The aggregate principal balance outstanding under the Equipment Line of Credit shall bear interest thereon at a per annum rate
of 2% above the LIBOR Advantage Rate (as defined in the attached Term Note Non-Revolving Line of Credit) until the Conversion
Date (as defined in the attached Term Note Non-Revolving Line of Credit). Effective on the Conversion Date, the interest rate
payable on the aggregate principal balance outstanding shall be adjusted to a fixed rate equal to 2% above Citizens’ cost
of funds on the Conversion Date as determined by Citizens.

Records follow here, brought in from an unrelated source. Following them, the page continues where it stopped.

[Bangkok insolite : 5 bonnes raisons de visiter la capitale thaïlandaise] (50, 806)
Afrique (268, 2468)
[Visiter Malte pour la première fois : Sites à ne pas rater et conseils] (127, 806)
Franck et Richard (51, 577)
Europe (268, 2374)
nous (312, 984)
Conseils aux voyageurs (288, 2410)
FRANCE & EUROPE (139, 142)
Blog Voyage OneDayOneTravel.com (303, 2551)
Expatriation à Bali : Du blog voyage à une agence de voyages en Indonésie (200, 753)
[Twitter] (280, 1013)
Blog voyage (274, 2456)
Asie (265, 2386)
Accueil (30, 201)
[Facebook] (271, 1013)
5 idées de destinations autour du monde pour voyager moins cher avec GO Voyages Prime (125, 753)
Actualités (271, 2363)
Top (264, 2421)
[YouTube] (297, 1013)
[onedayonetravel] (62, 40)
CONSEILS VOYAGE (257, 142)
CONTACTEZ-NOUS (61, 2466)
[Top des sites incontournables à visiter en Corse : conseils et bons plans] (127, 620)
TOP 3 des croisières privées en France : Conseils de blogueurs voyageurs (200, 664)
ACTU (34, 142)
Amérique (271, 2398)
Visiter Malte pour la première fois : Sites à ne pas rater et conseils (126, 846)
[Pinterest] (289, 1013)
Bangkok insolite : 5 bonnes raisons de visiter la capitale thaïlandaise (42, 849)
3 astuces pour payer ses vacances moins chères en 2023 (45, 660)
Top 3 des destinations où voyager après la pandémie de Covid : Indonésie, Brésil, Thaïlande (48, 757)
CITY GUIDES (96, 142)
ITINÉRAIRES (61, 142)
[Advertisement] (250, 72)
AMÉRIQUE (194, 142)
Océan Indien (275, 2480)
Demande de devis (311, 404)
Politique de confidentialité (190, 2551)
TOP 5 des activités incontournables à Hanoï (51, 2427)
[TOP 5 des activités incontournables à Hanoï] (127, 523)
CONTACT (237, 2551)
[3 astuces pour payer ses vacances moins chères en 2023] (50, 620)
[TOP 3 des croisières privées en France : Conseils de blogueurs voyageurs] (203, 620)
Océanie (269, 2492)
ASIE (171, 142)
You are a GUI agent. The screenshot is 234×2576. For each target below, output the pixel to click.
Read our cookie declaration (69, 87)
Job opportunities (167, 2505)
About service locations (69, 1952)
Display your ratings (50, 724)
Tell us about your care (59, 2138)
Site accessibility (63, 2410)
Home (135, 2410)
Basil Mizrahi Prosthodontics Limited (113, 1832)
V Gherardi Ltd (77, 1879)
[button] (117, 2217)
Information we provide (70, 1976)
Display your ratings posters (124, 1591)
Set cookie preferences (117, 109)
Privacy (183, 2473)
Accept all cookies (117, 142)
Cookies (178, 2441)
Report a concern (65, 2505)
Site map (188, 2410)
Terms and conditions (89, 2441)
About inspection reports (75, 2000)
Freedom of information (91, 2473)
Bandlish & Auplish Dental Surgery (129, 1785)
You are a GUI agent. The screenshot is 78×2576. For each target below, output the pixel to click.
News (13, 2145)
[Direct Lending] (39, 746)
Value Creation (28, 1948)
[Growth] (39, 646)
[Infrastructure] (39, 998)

After the Conversion Date, the aggregate principal balance may be repaid
in (i) up to 84 installments comprised of principal and interest for new manufacturing equipment, (ii) up to 60 installments comprised
of principal and interest for used manufacturing equipment and vehicles or (iii) up to 36 installments comprised of principal
and interest for new or used office equipment. As of the date of this Current Report on Form 8-K, no advances have yet been made
to PPC under the Equipment Line of Credit.
The
Equipment Line of Credit is subject to certain financial covenants set forth in the Equipment Line of Credit Transaction Documents,
which include but are not limited to the requirements (i) that PPC maintain at all times a maximum total liabilities to tangible
net worth ratio of 3.0 to 1.0, reported annually, beginning December 31, 2017, according to GAAP, (ii) that PPC not permit
the ratio of its EBITDA (as defined in the Loan Agreement) to Interest Expense plus CMLTD (as defined in the Loan Agreement) to
be less than 1.15 to 1.0, tested annually beginning December 31, 2017, and (iii) that PPC maintain at all times a current ratio
of 1.25 to 1.0, reported annually, beginning December 31, 2017.
Under
the Equipment Line of Credit Transaction Documents, PPC is subject to standard events of default which include, but are not limited
to, a default for non-payment, false or misleading representations and warranties, unsatisfied third-party judgements or liens
that negatively affect the Collateral, insolvency or bankruptcy, which may lead to acceleration of the obligations due and payable
under the Equipment Line of Credit.
In
conjunction with the Equipment Line of Credit Transaction Documents, PPC and Citizens also entered into a Security Agreement dated
July 26, 2017 (the “Security Agreement”), pursuant to which PPC granted a security interest in the Collateral, defined
as PPC’s present and future right, title and interest in and to any and all personal property whether now existing or hereafter
created, acquired or arising and wherever located from time to time, including, without limitation: accounts, chattel paper, goods,
inventory, equipment, fixtures, farm products, instruments, investment property, documents, commercial tort claims, deposit accounts,
letter-of-credit rights, general intangibles, supporting obligations, and records of, accession to and proceeds and products of
the foregoing. The Security Agreement restates the same events of default as set forth in the Equipment Line of Credit Transaction
Documents.
The
foregoing descriptions are summaries only, and do not purport to set forth the complete terms of the Equipment Line of Credit
Transaction Documents or the Security Agreement, and such descriptions are qualified in their entirety by reference to each of
the Loan Agreement, the Term Note Non-Revolving Line of Credit Agreement, and the Security Agreement filed as Exhibits 10.1, 10.2
and 10.3 respectively, to this Current Report on Form 8-K.